Das zeigt, wie sehr bei Nachhaltigkeit der Teufel im Detail steckt und wie kritisch die Erfahrung mit Effizienzsteigerung ist. Halter von großen Beständen sind sich der Herausforderung bewusst, aber mangels Erfahrungen können viele die Bedeutung nicht abschätzen und auch keine Strategie entwickeln. Es bedarf eines Spezialisten, wie Wüest Partner, der auf eine ausgefeilte Software zurückgreift, um passende CO₂-Absenkpfade zu optimieren. In anderen Worten: Ein präziser Fahrplan zur energetischen Effizienzsteigerung mit genauen Sanierungsmaßnahmen, wie viel diese kosten und wann diese durchgeführt werden sollten.
Nachhaltigkeit verlangt digital maßgeschneiderte Lösungen
Gleichzeitig verlangt es Augenmaß. Generische Absenkpfade lassen sich nicht auf jede Immobilie anwenden. Sie müssen maßgeschneidert sein, die bestmögliche Kenntnis des Portfolios und der Einzelliegenschaften ist daher zwingend.

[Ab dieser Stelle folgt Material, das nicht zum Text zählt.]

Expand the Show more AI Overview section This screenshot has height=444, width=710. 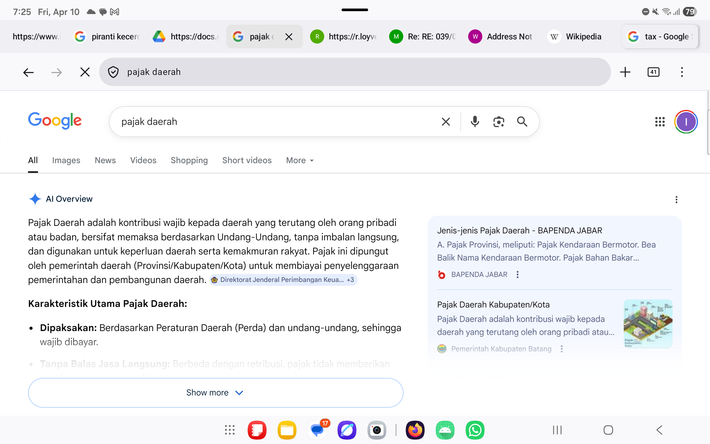coord(216,393)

Die genaue Analyse der Liegenschaften bringt neben der passenden Strategie weitere Vorteile, wie die digitale Erfassung der zentralen Kenndaten des Portfolios. Ohne diese sind die Simulationsrechnungen von energetischen Maßnahmen nicht möglich. Darauf aufbauend sind verschiedene Due Diligences machbar, von der technischen bis zur ESG und Carbon Due Diligence.
Zurück zur Eingangsfrage: Ja, Investitionen in Nachhaltigkeit können sich lohnen und mittel- bis langfristig sogar sehr profitabel sein. Es hängt aber davon ab, die Investitionen in die richtigen Maßnahmen zu leiten.